Associate Professor of Psychology and Neuroscience, University of North Carolina Chapel Hill Lab
Dr. Telzer's research focuses on the teenage years as a time of both risks and opportunities. She examines how social and cultural processes shape adolescent brain development to promote both prosocial and risk-taking behaviors. She is interested in understanding how traditionally negative behaviors, like risk taking, can be channeled into positive prosocial behaviors, like social activism. Her work utilizes neuroimaging methods and a sociocultural lens, examining how individual differences in culture, personal values, family relationships, and peer contexts shape the developing adolescent brain and impact long-term well being across the lifespan.
Principal, Da Vinci RISE High School
Erin Whalen, born and raised in Los Angeles, California, serves as Da Vinci RISE High’s Principal and is soon to assume his new role as executive director in July, 2021. RISE is an innovative school designed to strategically meet the needs of youth experiencing the foster care system, juvenile justice system and housing instability. With that, Erin and the RISE community seek to provide equity to students who have often been written out of the larger educational narrative through wraparound services, collocation with nonprofit organizations and a flexible instructional model to meet the unique needs of the student body.
Mary Helen Immordino-Yang, Ed.D.
Professor of Education, Psychology and Neuroscience, USC
Director, USC Center for Affective Neuroscience, Development, Learning and Education (CANDLE)

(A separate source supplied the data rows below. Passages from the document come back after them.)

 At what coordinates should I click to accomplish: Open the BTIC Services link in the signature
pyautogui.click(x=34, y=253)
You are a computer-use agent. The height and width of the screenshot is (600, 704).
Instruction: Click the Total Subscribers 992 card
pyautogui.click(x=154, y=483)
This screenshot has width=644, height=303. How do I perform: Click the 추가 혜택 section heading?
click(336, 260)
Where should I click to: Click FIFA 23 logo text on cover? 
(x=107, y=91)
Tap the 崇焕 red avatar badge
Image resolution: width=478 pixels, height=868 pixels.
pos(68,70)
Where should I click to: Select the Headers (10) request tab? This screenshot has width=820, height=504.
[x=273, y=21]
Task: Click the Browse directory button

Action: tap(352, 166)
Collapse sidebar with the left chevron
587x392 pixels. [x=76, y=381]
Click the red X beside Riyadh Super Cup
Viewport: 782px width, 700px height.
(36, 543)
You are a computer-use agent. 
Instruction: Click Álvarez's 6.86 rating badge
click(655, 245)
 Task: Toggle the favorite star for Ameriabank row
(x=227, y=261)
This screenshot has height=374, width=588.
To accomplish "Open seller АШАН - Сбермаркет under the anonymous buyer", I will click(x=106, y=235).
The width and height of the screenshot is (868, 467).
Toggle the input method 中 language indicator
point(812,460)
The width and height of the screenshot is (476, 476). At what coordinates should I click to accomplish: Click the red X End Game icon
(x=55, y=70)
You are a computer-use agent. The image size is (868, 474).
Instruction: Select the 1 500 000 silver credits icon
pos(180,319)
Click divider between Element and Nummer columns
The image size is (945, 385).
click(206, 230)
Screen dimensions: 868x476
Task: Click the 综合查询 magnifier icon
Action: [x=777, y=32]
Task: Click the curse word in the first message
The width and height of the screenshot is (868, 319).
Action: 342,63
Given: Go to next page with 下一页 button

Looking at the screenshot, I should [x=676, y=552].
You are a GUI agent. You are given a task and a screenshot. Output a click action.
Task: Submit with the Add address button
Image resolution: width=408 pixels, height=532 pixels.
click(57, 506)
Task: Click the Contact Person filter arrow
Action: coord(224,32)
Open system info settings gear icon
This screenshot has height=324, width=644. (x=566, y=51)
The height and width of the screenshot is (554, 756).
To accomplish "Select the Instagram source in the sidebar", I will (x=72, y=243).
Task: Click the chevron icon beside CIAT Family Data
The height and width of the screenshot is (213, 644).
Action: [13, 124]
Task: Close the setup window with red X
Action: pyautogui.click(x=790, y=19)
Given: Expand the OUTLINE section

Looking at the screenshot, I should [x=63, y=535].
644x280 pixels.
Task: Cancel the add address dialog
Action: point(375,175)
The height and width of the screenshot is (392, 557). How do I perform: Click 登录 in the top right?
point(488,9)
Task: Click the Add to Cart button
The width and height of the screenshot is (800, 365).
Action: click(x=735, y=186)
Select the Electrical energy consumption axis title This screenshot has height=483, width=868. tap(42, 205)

Mary Helen Immordino-Yang, EdD is a Professor of Education, Psychology and Neuroscience at the University of Southern California and Director of the USC Center for Affective Neuroscience, Development, Learning and Education (CANDLE). She studies the psychological and neurobiological development of emotion and self-awareness, and connections to social, cognitive and moral development in educational settings. She uses cross-cultural, interdisciplinary studies of narratives and feelings to uncover experience-dependent neural mechanisms contributing to identity, intrinsic motivation, deep learning, and generative, creative and abstract thought. Her work has a special focus on adolescents from low-SES communities, and she involves youths from these communities as junior scientists in her work. Immordino-Yang earned her doctorate in Human Development and Psychology at Harvard University in 2005, and completed postdoctoral training with Antonio Damasio at USC in 2008. Prior to graduate school, she taught science in an urban public junior high school south of Boston.